Le Front de libération nationale de l’Azawad aurait déjà explosé suite à des tensions internes. Il était constitué d’anciens militaires arabes de l’armée malienne. Aujourd’hui, la majorité de la jeunesse arabe a rejoint le MNLA. Un de ses représentants est devenu secrétaire général adjoint de notre mouvement. Quant au Front de libération de l’Air et de l’Azawad, il s’est formé suite à la décision de la Cédéao de chasser le MNLA de l’Azawad. C’est par solidarité et non pas pour délivrer un message politique différent.
Les relations avec les groupes islamistes seraient aussi à l’origine de tensions au sein même du MNLA…
Il n’y a aucune tension. Au contraire, les rangs se sont resserrés. Les combattants du MNLA sont soudés comme un seul homme.
Quelles relations avez-vous avec l’Algérie ?
Nous souhaitons établir de bonnes relations avec l’Algérie, pays incontournable dans la gestion de notre conflit avec le Mali. Nous aimerions qu’elle use de toute son influence pour trouver une solution dans la région.
Comment réagissez-vous aux propos du président Traoré qui vous menace d’une « guerre totale et implacable » si vous refusez de « rentrer dans les rangs » ?

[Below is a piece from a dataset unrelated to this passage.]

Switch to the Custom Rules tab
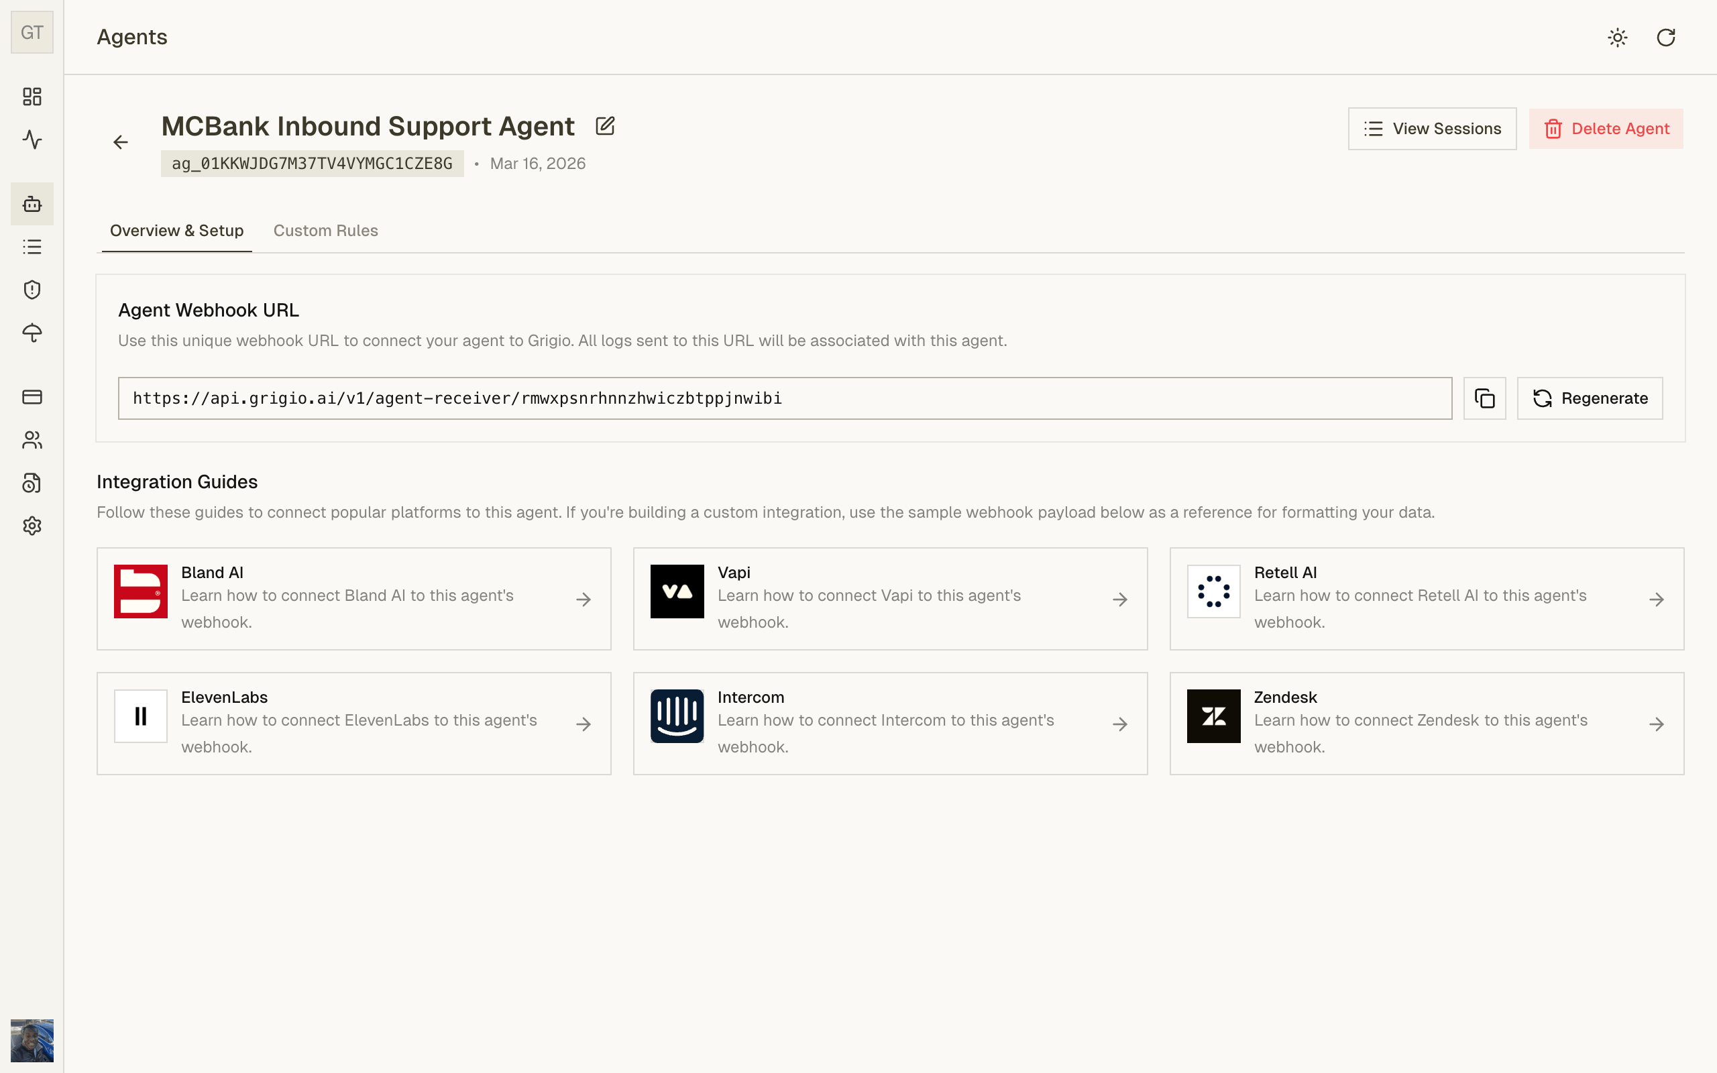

Suite à l’appel du Conseil de sécurité des Nations-Unies, des Etats-Unis, de la Cédéao et de la France, nous avons proclamé de manière unilatérale la fin des opérations militaires. Nous avons refusé tout dialogue avec les putschistes car ils ne sont pas choisis par le Mali de manière démocratique pour parler en son nom. Nous avons été très surpris de voir que malgré nos efforts, le nouveau président malien nous déclare la guerre alors que son armée a enregistré tant de défaites sur le terrain ! Nous réaffirmons toute notre disponibilité pour des négociations politiques avec un pouvoir malien légitime. M. Traoré doit faire preuve d’un peu plus de courage politique et admettre qu’il ne saurait y avoir de solution militaire au conflit politique qui nous oppose à l’Etat malien. Toute tentive de récupération de l’Azawad par des actions militaires sera considérée par le MNLA comme une déclaration de guerre et une violation flagrante du cessez-le-feu.